How the Idol of Self Preservation is Resisting Your Calling

Before Purpose Was Clear, Survival Was Necessary

There are seasons when purpose feels distant and survival becomes necessary. Before our calling is clear, many of us are shaped by endurance. For those who are called, survival is often the first place where faith is tested, resilience is formed, and surrender begins to take shape.

As prophetic and apostolic people, many of us didn’t grow up “normal.” We grew up under pressure.

Before we ever understood what it meant to be called, we knew warfare.

Before we could name our purpose, we learned how to survive.

We are marked by heaven, and hell knows it.

For some of you, like myself, the warfare started way before you were even born while you were still in your mother’s womb. For others, it surfaced early in childhood through abandonment, molestation, emotional manipulation, and other forms of trauma experienced while we were still innocent and forming our sense of self.

Regardless of when it began, the impact is the same: trauma doesn’t just wound us — it shapes us. It attaches itself to our identity, our character, and our behavior. Over time, it becomes the filter through which we view ourselves, God, and the people around us.

These filters eventually become prophetic filters. They affect how we discern the voice of God, how we interpret our experiences, and how we understand the call on our lives. If left unhealed, trauma doesn’t just influence us — it defines what we believe is true.

Unaddressed warfare leaves us living in a constant state of self-preservation. We may call it wisdom. We may call it boundaries. But beneath it is often fear, confusion, and a survival instinct that keeps us trapped — mentally, emotionally, and spiritually.

How Trauma Taught us to Survive

I was raised in a culture where abuse was often normalized in the name of discipline. In many Black families, “whoopings” were justified, narcissistic parenting went unchecked, and emotional abuse through manipulation, control, belittlement, gaslighting, and codependency was simply part of the environment. None of it was called trauma. It was just life. These systems didn’t just wound me — they trained me to survive. And learning how to survive became second nature.

On top of that, I was sexually abused as a child — and I never told anyone. I carried it alone. I learned early that silence was safer than exposure.

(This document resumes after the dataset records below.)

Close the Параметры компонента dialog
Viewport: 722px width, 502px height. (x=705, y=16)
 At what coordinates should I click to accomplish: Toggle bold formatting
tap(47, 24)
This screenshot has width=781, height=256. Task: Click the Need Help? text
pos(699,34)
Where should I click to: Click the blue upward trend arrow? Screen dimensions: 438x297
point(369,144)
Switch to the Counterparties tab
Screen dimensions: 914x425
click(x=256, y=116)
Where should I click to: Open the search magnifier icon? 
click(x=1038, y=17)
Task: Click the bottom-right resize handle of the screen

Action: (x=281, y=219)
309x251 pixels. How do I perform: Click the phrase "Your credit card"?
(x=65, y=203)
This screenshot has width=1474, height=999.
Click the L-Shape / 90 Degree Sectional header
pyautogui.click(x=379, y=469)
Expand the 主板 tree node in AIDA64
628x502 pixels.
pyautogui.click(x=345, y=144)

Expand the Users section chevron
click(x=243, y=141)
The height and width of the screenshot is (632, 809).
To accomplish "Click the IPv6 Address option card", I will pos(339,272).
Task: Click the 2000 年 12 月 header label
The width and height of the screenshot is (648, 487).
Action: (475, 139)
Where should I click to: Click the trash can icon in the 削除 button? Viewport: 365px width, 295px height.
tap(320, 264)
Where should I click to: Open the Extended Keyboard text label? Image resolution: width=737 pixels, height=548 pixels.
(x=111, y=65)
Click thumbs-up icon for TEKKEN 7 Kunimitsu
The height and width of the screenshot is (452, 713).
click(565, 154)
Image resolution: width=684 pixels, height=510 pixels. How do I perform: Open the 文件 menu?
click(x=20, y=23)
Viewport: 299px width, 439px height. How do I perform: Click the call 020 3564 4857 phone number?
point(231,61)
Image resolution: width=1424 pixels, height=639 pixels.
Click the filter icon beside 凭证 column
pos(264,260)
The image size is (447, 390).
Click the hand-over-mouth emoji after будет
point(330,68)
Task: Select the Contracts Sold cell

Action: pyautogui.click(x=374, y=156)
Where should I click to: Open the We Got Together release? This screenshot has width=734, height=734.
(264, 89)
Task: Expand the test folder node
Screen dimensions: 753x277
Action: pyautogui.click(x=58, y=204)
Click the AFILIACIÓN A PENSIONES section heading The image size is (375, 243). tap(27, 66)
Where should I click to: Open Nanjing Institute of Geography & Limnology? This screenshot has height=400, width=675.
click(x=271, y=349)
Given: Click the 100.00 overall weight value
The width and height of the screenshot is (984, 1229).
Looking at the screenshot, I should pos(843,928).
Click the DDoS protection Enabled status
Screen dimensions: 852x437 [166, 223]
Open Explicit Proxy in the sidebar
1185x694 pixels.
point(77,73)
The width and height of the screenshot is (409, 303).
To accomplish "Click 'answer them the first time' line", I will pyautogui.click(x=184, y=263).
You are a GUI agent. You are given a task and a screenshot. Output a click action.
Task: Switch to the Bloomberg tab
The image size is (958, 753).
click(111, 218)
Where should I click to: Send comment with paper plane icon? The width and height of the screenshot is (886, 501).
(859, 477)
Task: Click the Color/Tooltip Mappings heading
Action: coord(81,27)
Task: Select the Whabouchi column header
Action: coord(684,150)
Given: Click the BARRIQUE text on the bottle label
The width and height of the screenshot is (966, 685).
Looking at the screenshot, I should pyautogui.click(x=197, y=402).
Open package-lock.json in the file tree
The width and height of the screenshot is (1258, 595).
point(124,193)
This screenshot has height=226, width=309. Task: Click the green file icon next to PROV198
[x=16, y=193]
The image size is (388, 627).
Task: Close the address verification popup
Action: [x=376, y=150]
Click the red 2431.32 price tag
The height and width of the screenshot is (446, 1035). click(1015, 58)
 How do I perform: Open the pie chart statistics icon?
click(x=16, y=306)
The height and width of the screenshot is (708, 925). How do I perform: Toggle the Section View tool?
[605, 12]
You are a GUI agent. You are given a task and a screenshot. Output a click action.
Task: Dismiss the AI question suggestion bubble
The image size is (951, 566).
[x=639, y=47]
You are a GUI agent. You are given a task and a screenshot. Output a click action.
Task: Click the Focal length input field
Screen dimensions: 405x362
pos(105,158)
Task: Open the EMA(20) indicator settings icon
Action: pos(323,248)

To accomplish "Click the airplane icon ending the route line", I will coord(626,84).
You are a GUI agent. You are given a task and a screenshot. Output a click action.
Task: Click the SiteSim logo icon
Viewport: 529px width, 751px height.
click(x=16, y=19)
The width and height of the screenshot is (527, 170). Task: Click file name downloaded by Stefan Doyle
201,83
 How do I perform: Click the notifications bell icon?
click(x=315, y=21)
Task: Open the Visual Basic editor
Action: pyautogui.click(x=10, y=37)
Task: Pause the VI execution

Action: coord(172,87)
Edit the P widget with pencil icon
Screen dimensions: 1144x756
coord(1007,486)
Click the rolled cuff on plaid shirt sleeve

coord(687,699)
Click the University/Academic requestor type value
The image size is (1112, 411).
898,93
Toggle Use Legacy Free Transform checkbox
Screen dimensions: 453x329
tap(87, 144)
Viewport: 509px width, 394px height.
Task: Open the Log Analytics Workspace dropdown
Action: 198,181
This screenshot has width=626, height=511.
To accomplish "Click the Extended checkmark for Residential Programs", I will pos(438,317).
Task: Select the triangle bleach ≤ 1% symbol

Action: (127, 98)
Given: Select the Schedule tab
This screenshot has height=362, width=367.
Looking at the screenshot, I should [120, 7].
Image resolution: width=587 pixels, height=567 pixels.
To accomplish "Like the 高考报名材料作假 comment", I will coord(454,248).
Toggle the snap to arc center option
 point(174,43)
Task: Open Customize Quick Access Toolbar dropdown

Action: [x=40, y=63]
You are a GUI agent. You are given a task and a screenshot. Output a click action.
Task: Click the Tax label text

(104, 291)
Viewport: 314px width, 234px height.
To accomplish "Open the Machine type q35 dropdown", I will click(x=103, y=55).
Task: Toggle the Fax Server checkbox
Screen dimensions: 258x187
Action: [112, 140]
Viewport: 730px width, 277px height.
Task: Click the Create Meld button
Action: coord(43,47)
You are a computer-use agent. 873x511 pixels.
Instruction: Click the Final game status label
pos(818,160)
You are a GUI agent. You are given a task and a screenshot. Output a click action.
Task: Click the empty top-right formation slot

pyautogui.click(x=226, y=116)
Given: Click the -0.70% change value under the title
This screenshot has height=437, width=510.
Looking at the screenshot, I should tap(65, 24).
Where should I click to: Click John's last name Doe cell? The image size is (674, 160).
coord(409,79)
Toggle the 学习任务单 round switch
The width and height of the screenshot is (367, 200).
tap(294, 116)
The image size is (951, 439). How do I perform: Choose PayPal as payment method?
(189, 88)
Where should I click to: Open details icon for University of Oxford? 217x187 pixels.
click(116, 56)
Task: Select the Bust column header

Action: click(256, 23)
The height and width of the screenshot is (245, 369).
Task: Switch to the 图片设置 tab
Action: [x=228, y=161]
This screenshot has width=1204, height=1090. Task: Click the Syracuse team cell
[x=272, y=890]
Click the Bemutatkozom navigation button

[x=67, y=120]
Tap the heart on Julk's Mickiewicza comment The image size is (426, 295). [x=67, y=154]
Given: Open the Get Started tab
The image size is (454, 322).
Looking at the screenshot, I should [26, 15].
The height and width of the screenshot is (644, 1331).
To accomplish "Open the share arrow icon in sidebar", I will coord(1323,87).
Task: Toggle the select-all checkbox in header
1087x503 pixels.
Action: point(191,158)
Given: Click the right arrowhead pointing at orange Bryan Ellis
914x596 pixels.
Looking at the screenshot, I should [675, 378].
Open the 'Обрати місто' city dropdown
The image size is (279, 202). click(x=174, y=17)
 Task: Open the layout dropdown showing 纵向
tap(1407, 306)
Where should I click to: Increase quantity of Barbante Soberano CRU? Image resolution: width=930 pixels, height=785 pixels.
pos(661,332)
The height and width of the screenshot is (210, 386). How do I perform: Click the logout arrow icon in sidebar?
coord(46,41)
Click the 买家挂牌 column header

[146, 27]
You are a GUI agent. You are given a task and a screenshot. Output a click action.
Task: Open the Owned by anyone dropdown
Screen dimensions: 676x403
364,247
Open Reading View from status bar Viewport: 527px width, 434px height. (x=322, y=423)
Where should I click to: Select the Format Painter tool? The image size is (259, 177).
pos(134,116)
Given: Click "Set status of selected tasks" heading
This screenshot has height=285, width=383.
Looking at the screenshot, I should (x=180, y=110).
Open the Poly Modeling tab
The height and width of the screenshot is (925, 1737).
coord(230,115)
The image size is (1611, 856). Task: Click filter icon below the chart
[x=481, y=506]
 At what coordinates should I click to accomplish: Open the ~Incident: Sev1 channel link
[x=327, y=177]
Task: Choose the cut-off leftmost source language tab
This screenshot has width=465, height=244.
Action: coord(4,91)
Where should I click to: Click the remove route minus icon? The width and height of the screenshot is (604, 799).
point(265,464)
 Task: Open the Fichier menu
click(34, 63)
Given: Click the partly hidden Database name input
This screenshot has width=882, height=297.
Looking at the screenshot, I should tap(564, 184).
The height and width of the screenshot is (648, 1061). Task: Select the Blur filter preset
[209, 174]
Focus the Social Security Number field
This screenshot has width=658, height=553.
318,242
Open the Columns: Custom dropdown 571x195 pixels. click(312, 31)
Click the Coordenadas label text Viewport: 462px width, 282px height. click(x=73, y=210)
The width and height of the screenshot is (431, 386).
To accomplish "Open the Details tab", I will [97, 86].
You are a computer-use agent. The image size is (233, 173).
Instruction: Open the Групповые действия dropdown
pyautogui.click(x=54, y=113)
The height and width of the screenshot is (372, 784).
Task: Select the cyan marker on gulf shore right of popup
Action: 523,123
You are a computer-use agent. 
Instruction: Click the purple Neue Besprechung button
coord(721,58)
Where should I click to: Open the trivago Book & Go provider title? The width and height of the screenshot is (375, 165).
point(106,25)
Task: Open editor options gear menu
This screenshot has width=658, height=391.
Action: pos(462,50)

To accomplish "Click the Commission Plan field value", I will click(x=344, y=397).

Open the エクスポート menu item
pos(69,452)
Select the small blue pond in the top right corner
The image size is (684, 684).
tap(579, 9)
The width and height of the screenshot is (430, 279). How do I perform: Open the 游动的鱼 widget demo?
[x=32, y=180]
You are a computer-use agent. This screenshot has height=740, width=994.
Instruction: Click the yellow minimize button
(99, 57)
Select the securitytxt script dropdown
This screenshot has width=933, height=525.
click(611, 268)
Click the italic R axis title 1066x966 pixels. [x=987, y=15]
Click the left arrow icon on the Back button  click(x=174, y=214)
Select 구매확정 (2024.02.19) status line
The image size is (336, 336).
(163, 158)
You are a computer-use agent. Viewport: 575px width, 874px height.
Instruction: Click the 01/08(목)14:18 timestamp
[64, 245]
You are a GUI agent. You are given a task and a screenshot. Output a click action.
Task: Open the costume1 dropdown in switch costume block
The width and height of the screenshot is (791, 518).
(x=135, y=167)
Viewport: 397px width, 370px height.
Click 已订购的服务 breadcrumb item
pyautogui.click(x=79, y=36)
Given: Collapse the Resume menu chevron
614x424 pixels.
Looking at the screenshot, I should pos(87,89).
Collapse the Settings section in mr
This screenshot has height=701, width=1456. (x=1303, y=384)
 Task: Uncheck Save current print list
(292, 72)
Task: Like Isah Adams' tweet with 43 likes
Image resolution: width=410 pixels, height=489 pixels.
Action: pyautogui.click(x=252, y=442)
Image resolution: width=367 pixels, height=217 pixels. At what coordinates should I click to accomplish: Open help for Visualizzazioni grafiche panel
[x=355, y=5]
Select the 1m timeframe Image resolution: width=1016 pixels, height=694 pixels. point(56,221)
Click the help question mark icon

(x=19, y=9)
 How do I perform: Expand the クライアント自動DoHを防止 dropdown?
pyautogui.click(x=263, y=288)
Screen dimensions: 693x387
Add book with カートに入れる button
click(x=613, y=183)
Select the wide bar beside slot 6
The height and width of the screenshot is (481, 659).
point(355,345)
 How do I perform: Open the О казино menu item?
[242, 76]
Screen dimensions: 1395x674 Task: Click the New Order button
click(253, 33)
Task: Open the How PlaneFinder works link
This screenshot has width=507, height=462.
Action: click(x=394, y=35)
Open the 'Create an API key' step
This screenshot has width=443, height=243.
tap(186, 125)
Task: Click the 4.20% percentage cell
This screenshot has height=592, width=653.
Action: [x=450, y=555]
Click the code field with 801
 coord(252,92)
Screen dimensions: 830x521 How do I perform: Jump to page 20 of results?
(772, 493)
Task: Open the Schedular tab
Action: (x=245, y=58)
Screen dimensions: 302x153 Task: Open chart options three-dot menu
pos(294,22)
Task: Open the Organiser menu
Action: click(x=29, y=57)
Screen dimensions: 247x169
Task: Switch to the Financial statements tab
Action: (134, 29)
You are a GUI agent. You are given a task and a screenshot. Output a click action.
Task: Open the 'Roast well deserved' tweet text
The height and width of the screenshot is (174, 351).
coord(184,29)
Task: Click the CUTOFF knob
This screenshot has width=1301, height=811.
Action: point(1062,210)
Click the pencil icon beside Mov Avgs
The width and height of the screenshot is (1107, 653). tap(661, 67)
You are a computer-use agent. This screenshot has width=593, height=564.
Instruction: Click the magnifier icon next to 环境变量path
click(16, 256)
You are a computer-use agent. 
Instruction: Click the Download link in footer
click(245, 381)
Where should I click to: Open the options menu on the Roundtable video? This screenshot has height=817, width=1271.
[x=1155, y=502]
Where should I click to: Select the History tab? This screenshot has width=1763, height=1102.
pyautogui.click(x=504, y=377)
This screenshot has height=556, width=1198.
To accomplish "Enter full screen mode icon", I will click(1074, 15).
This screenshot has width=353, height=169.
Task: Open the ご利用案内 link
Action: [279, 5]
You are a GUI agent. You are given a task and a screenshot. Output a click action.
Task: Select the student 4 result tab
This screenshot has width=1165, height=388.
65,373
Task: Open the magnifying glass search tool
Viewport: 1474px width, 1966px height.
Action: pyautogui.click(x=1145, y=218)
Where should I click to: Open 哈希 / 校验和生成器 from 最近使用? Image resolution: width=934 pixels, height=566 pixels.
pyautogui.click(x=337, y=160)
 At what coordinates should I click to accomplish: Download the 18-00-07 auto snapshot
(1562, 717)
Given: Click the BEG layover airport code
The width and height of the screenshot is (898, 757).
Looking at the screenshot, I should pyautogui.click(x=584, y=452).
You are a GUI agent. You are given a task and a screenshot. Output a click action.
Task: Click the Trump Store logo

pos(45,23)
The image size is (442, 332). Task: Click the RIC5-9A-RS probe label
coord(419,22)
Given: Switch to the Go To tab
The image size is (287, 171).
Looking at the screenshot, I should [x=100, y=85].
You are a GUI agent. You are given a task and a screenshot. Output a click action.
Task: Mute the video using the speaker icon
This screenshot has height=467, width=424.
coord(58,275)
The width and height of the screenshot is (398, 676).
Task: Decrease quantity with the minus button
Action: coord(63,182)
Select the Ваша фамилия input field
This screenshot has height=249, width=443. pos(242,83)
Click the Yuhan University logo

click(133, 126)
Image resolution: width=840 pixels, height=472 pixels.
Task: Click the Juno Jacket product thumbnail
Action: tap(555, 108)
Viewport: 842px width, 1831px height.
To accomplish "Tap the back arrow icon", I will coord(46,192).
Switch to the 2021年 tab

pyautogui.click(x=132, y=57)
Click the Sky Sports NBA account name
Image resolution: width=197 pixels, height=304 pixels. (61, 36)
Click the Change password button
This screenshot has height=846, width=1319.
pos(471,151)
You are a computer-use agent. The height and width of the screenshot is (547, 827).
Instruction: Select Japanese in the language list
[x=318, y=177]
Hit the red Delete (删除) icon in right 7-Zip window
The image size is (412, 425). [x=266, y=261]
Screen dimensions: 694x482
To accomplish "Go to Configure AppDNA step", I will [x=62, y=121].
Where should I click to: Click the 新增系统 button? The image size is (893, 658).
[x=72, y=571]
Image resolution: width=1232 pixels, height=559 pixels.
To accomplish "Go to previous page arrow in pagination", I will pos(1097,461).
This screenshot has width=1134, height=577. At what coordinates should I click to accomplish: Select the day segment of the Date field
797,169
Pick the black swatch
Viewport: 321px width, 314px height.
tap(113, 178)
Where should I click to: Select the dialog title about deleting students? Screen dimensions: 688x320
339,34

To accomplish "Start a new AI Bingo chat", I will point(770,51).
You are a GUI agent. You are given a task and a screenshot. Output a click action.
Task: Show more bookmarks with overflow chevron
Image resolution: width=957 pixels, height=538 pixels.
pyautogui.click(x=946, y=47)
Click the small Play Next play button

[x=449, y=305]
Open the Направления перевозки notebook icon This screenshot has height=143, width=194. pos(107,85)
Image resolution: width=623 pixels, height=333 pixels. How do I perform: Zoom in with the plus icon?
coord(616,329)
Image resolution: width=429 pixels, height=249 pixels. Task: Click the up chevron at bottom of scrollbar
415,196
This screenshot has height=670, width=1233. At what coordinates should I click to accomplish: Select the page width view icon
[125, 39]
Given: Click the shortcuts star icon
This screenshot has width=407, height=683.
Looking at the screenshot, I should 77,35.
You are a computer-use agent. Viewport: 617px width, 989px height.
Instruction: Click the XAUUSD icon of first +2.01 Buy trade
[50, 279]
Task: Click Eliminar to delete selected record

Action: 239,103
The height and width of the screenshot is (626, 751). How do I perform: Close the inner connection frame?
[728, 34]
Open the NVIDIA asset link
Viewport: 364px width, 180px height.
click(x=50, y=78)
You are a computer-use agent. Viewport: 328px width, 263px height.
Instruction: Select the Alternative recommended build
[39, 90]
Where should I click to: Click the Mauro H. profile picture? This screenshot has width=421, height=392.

Silence became part of my survival.

When I got older and dedicated my life to the Lord, God began showing me the root of a deep father wound while I was reading Rob Reimer’s Soul Care: 7 Transformational Principles for a Healthy Soul. He revealed that this wound existed before I was even born because my father wanted a son and my mother wanted a daughter.

When they found out I was a girl, my father felt like my mother got what she wanted and he didn’t. Without consciously intending to, he rejected me before I ever took my first breath.

I didn’t have words for it growing up, but I felt that rejection deeply. I wanted closeness, connection, and affirmation — yet it was never there.

These harsh realities don’t just hurt — they train you to develop internal systems of safety to protect yourself anytime you feel unsafe physically, mentally, emotionally, spiritually and even financially.

But what once helped you survive will eventually keep you bound.

These systems don’t shut off. Without healing, they follow us into adulthood. Over time, they distort reality so subtly that you don’t even recognize the self-deception operating within you. They hinder intimacy with God and quietly resist fully surrendering to what God is asking of you.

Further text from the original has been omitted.